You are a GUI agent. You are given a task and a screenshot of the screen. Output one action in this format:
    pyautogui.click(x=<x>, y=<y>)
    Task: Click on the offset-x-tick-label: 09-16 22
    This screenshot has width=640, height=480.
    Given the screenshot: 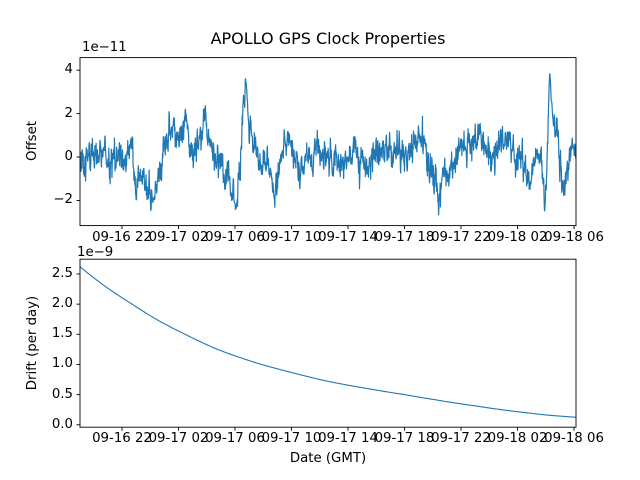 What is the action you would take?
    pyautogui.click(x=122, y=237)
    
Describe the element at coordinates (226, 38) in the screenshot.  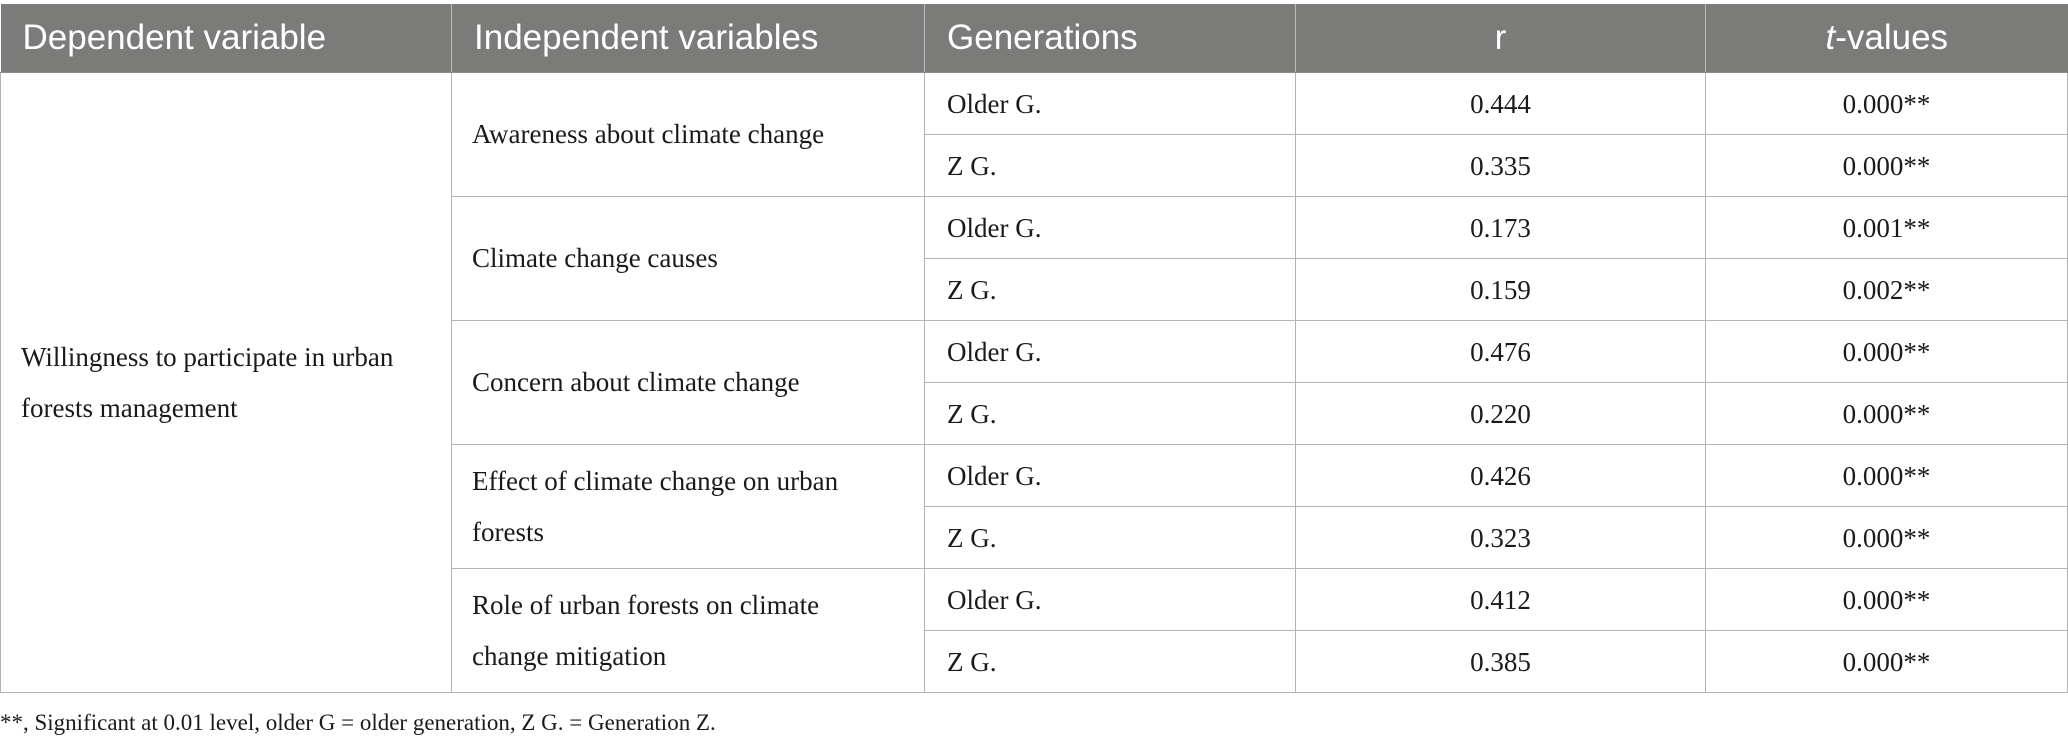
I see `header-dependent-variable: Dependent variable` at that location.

====================

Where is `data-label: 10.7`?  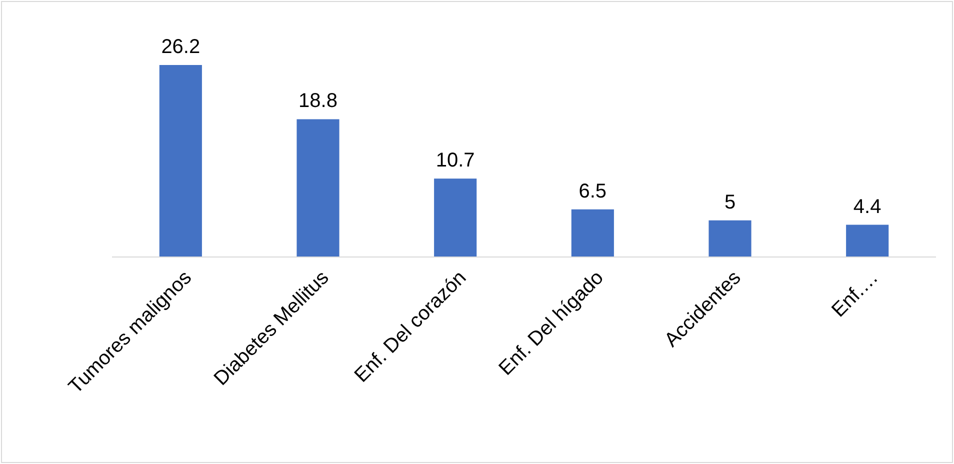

====================

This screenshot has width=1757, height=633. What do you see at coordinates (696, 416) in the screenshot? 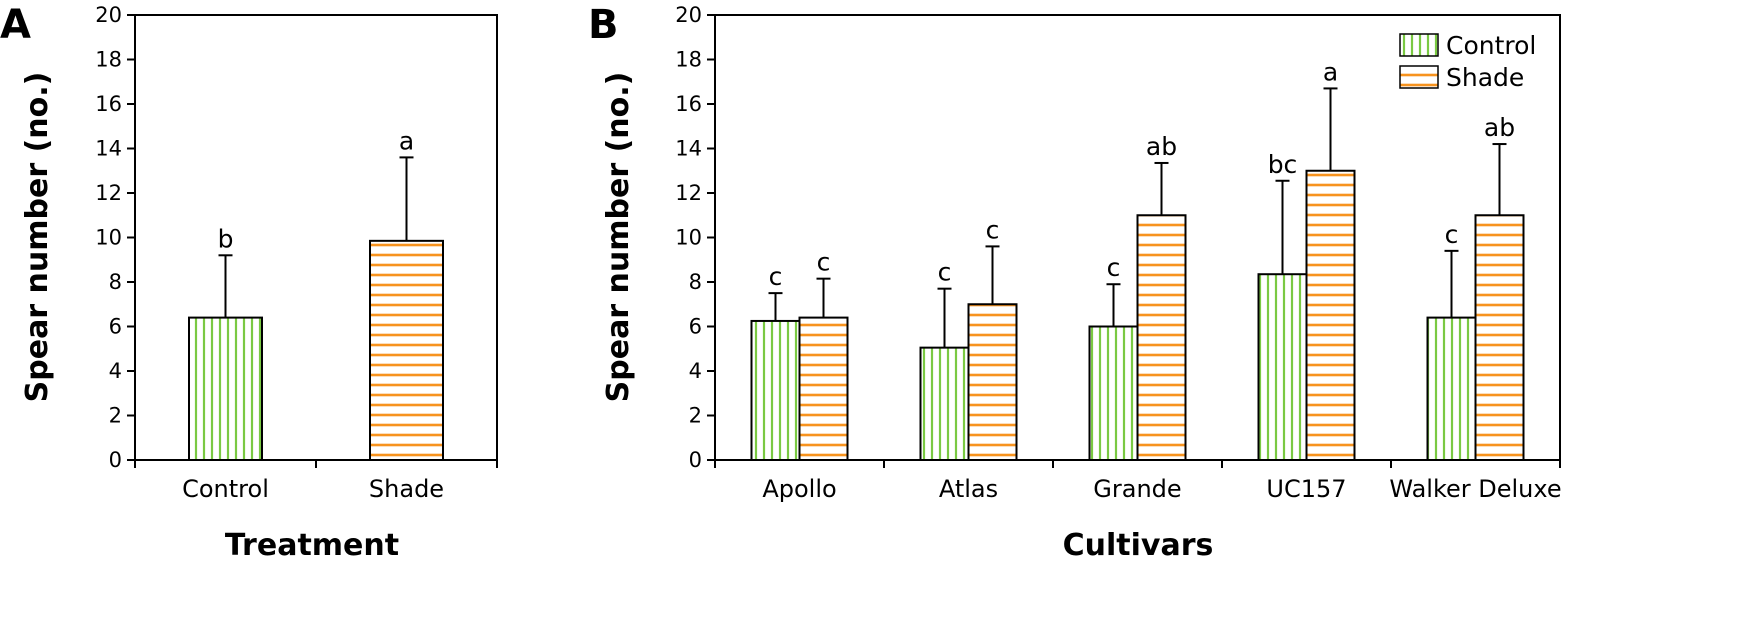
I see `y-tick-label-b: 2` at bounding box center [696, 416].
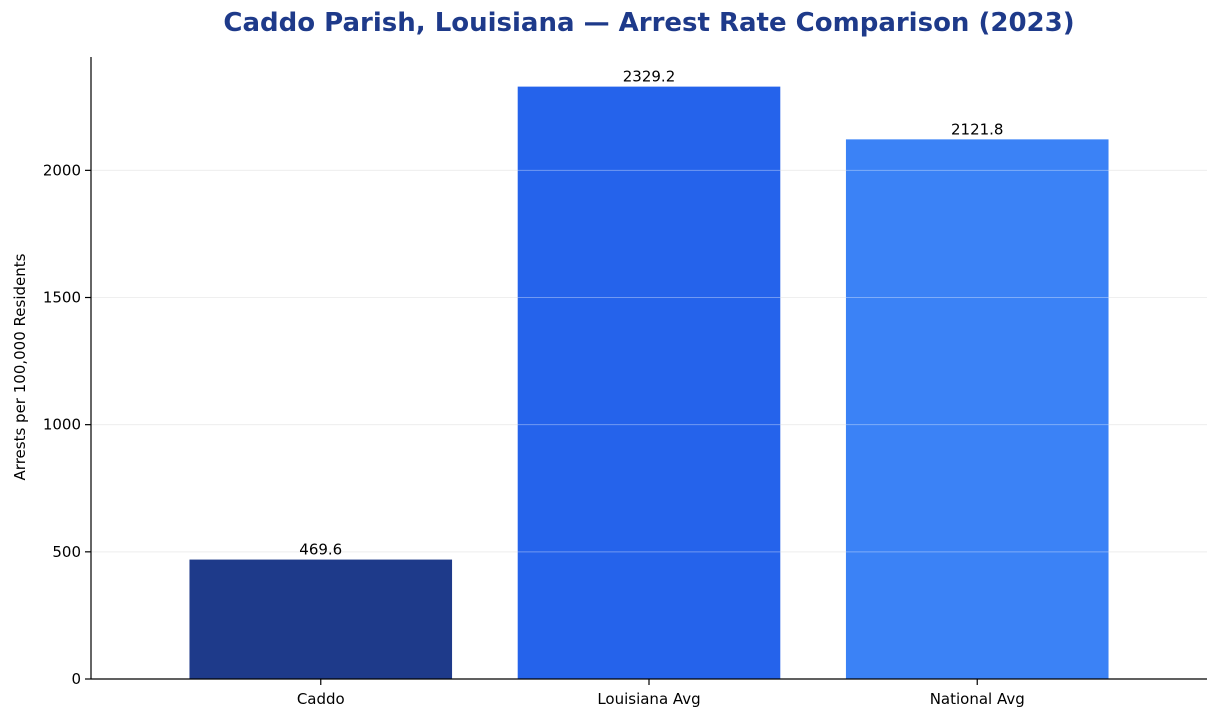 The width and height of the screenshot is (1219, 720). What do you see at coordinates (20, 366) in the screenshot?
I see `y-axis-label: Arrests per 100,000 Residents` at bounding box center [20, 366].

====================

Take everything from the line with "Describe the element" down to the line with "at that location." in the listing above and write those lines out again, switching "coordinates" to "position" and keeping everything else the same. Leave the pictures out.

_Solution for this exercise_
Describe the element at position (226, 38) in the screenshot.  
I see `header-dependent-variable: Dependent variable` at that location.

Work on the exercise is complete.